I doubt the future lies in something like a DFW authored video games. The best novels and novelists often don't make the best movies. There is a whole set of things like gameplay and interactivity that make or break video games that don't exist in literature. Little things like being able to distract guards and manipulate lockers in Metal Gear, or cutting a signpost in n64 Zelda and watching it float in a pond.

Oh, and I downloaded a movie of S.T.A.L.K.E.R, incredible graphics, the sky and forests are almost photo realistic.
posted by bobo123 at 1:56 PM on December 3, 2002


I've been an avid reader of the horror genre for too many years to remember. Clive Barker's Undying brought that genre to the game venue in gloriously wicked spades. Though it weakens into video game normalcy near the end, it's still the creepiest damn game I've ever encountered. Barker's input is obvious from the very beginning, and ... well, just check it out. You'll know what I mean.
posted by Wulfgar! at 1:58 PM on December 3, 2002


Are there other video games that can stand up as "Art?"

All video games are art.

Most are just bad art.
posted by majcher at 2:14 PM on December 3, 2002


Are there other video games that can stand up as "Art?"

System Shock 2 comes immediately to mind. Probably the scariest game I've ever played. In terms of pure visual effect, Unreal Tournament 2003 is a work of art.
posted by Yelling At Nothing at 2:17 PM on December 3, 2002


Jacknose - Yeah, that's a great Tarkovsky remark. The video game actually seems closer to the Strugatsky's book than to the film. As for it's militaristic aspects -- It's not clear to me that the game developers have finalised the storyline. One cool thing about the game is that they've essentially created a free-roaming Zone.

Back to the whole 'Art' question, though -- preceded by some background. I just finished my first book (8 years from start to published!) & also a major software release at my day job && was looking for a way to decompress, so I bought my first console (a PS2) and a couple of games. What struck me about them was that, even though they were quite visceral -- and frequently visually stunning -- 20 pages or so of any decent literary novel moved me more; filled me more with a greater sense of wonder/marvel at life.

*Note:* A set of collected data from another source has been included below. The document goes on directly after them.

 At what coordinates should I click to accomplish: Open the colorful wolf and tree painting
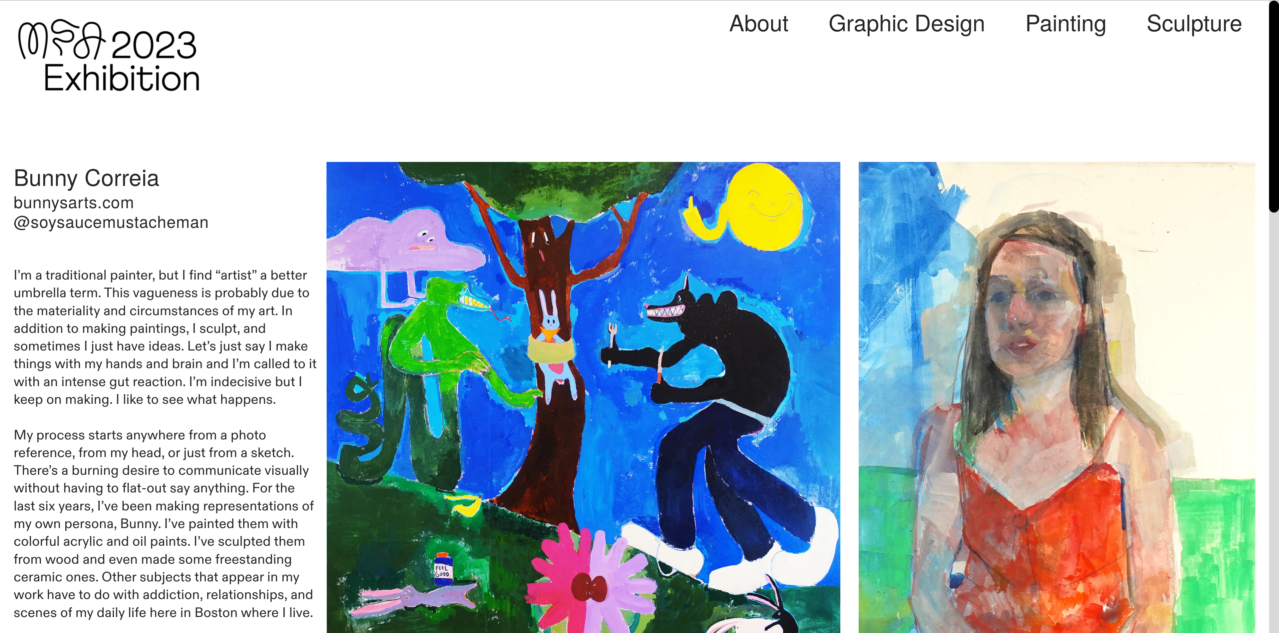click(583, 397)
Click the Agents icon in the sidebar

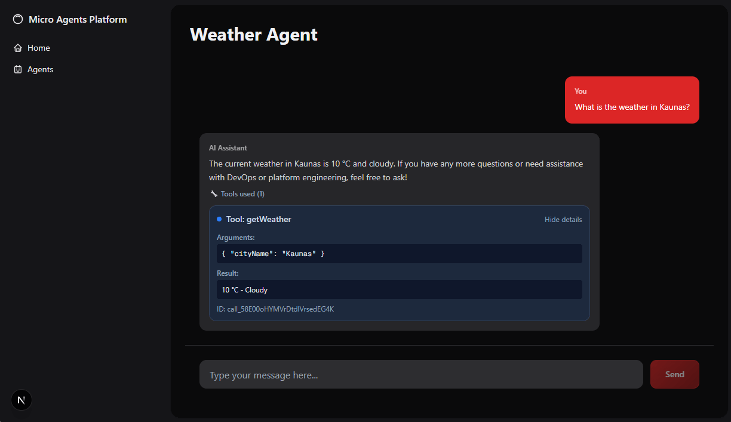(x=19, y=69)
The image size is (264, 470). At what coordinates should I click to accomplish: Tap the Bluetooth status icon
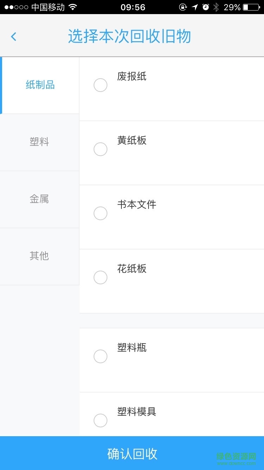pyautogui.click(x=216, y=7)
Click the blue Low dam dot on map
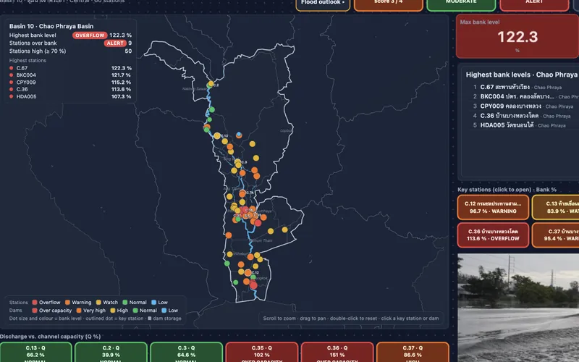Image resolution: width=579 pixels, height=362 pixels. 239,134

So I started to ask: Can video games ever achieve this in the way that great novels and films can? Will there be cross-over talent from Hollywood or the literary world?
posted by minnesotaj at 2:24 PM on December 3, 2002


A David Foster Wallace video game? I vote for Infinite Jest. It could be a stealth-style game where you sneak around a tennis academy, avoiding your friends, in order to find a nice, quite spot to smoke pot.

I'd play that...
posted by SweetJesus at 2:34 PM on December 3, 2002


Well, there is the intricately described diplomacy-and-war game in Infinite Jest. Maybe someone else remembers what is was called ... something about people standing around on a tennis court pretending they're nuclear-armed countries, lobbing balls-cum-missiles at each other. Not sure a video-game version would qualify as novel-based, though ...
posted by risenc at 2:43 PM on December 3, 2002


I'd vote for Ico too. A world unlike any other so far
posted by terrymiles at 2:46 PM on December 3, 2002


Other video games that qualify as art? Absolutely!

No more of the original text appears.